Strong Buy rated Texas Instruments shares have gained +55% over the last one year, outperforming the Zacks Semiconductor industry which has gained +51.4% over the same period. The company's fourth quarter revenues and earnings grew year-over-year. The analyst likes the company's improved margin outlook, secular strength in the auto and industrial markets, a stronger mix of analog and embedded processing products, benefits of restructuring actions and more 300mm capacity coming online. The only negatives at this point appear to be strengthening competition particularly for auto chips given recent market consolidation. (You can read the full research report on Texas Instruments here >> )

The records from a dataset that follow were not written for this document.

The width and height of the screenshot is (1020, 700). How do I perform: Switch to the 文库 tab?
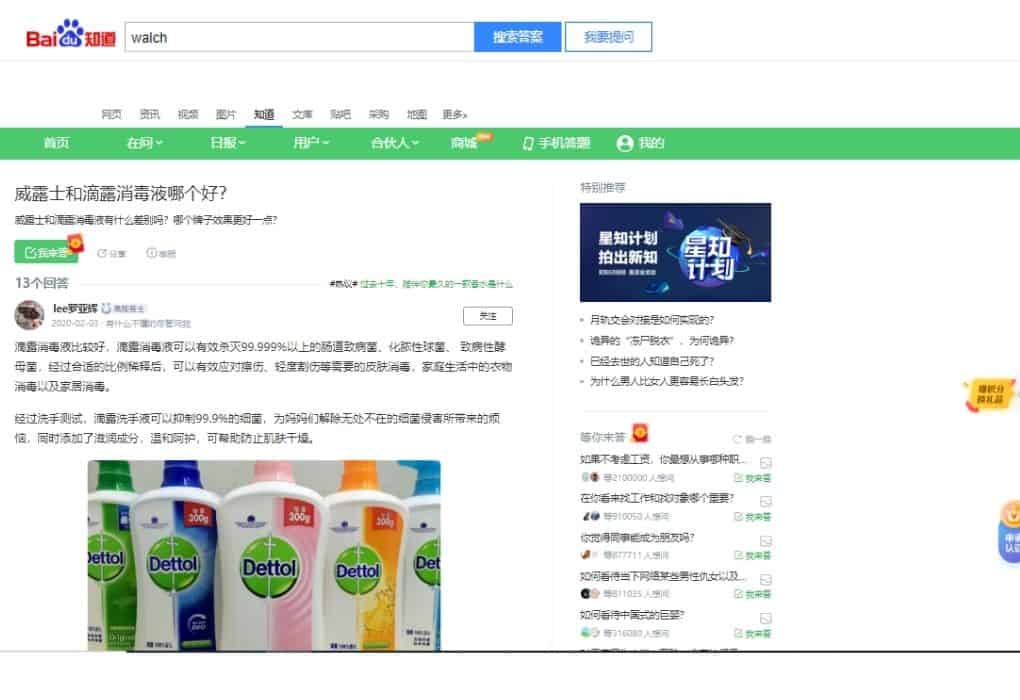pyautogui.click(x=302, y=114)
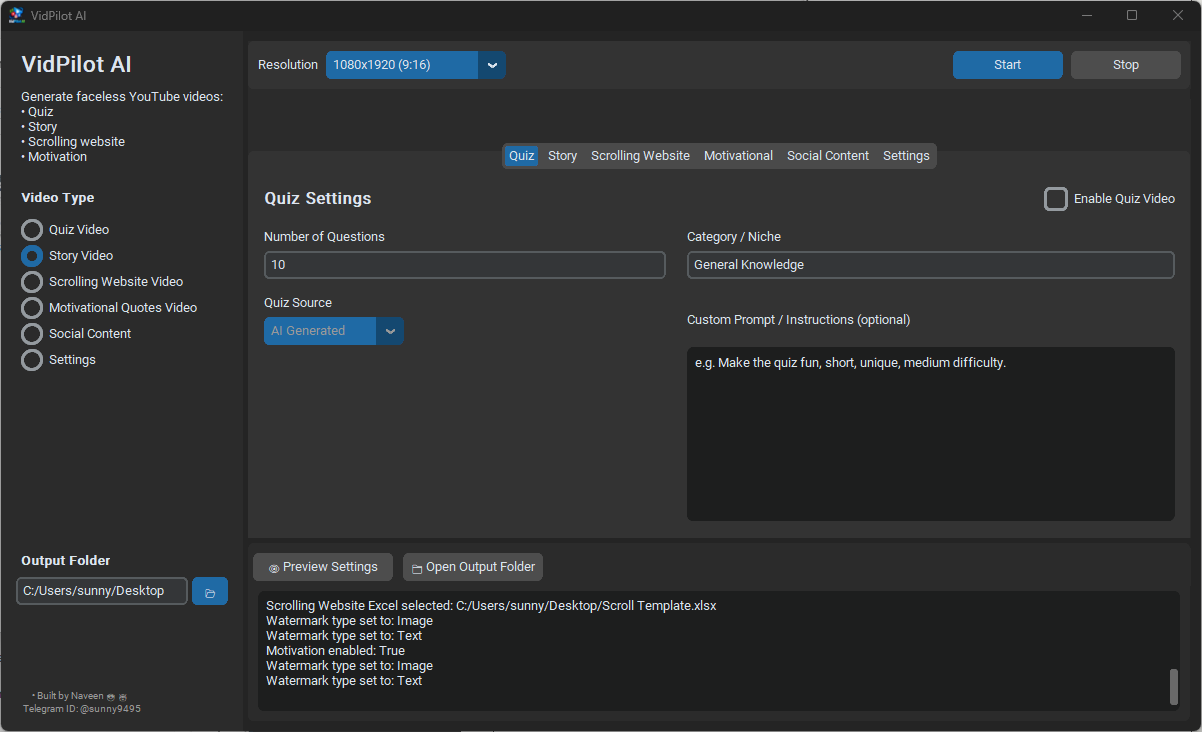
Task: Click the folder browse icon beside output path
Action: pos(210,591)
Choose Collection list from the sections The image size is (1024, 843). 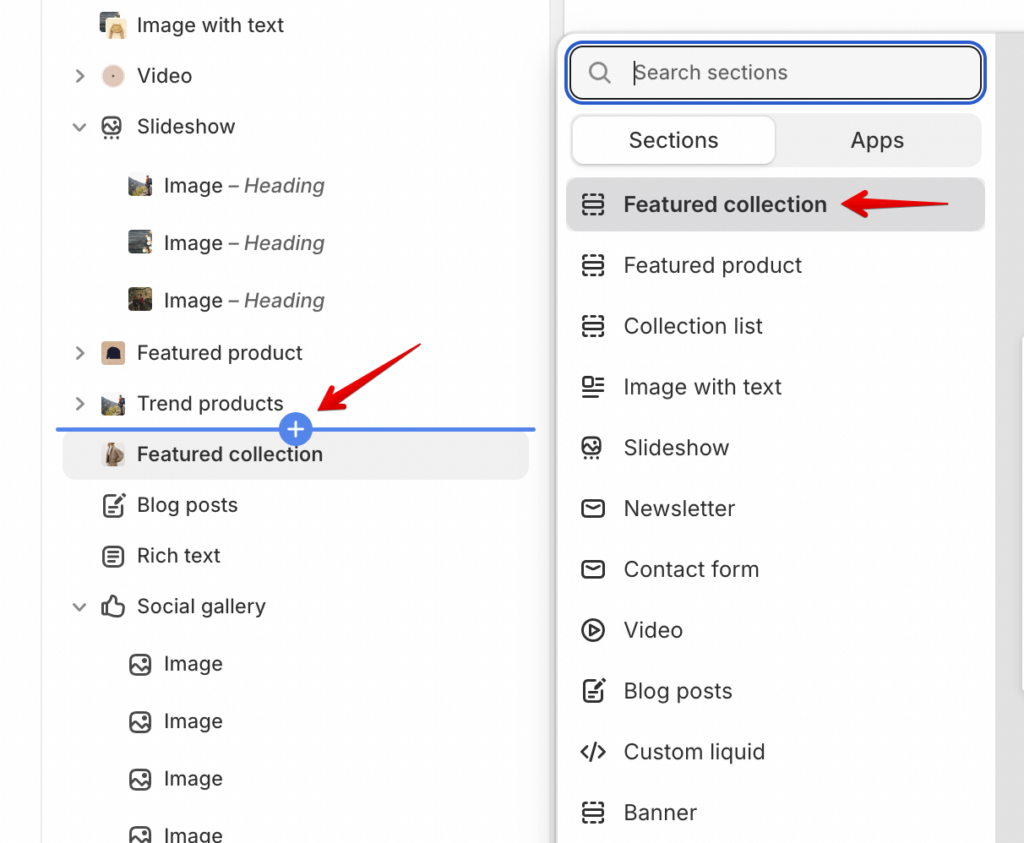click(x=775, y=326)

Lockheed Martin shares have gained +19.6% over the past year, modestly underperforming the aerospace/defense sector, which has gained +22.6% over the same period. However, Lockheed Martin ended 2016 on a strong note, with its fourth-quarter numbers beating expectations. Driving this momentum is Lockheed Martin's status as a bellwether for the defense space and the company's impressive cash flow generation abilities which it generously shares with its shareholders. The analyst likes the company's solid outlook, impressive revenue growth and potential share buybacks. However, the threat of sequestration looms large for this company, as it draws a major portion of its revenues from the defense department. (You can read the full research report on Lockheed Martin here >> )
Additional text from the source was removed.